_Job_: Output the lines below as a JSON list of strings, one string per line, skipping blank lines and leaving out the pictures.

**** Given information

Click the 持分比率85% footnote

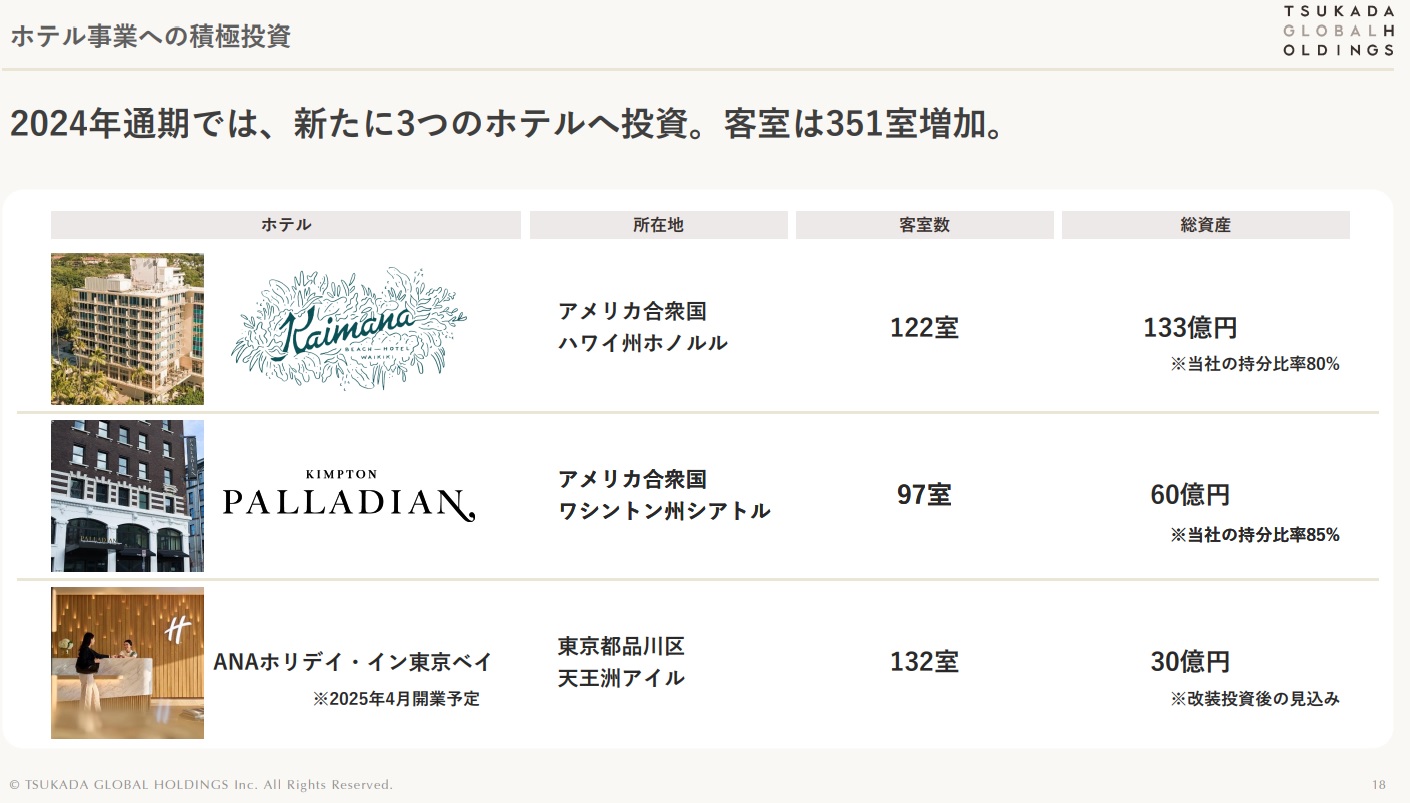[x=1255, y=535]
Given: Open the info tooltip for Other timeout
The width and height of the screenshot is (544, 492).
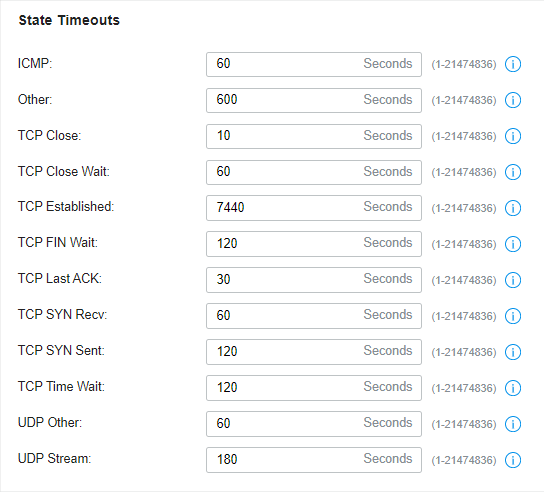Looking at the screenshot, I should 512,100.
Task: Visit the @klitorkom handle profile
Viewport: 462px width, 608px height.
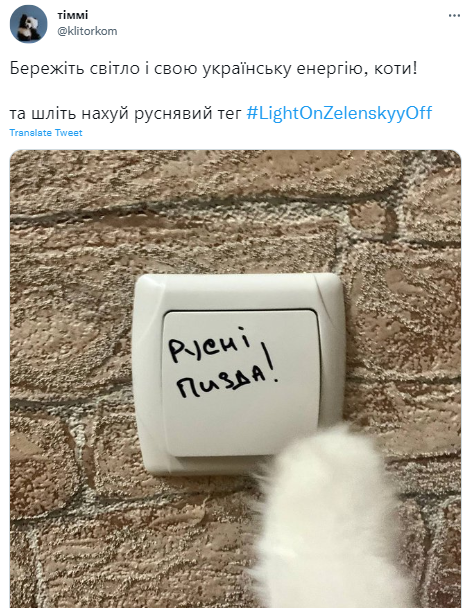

********

_Task answer_:
[
  "Click the 持分比率85% footnote",
  "[x=1255, y=535]",
  "Given: Open the info tooltip for Other timeout",
  "The width and height of the screenshot is (544, 492).",
  "Looking at the screenshot, I should 512,100.",
  "Task: Visit the @klitorkom handle profile",
  "Viewport: 462px width, 608px height."
]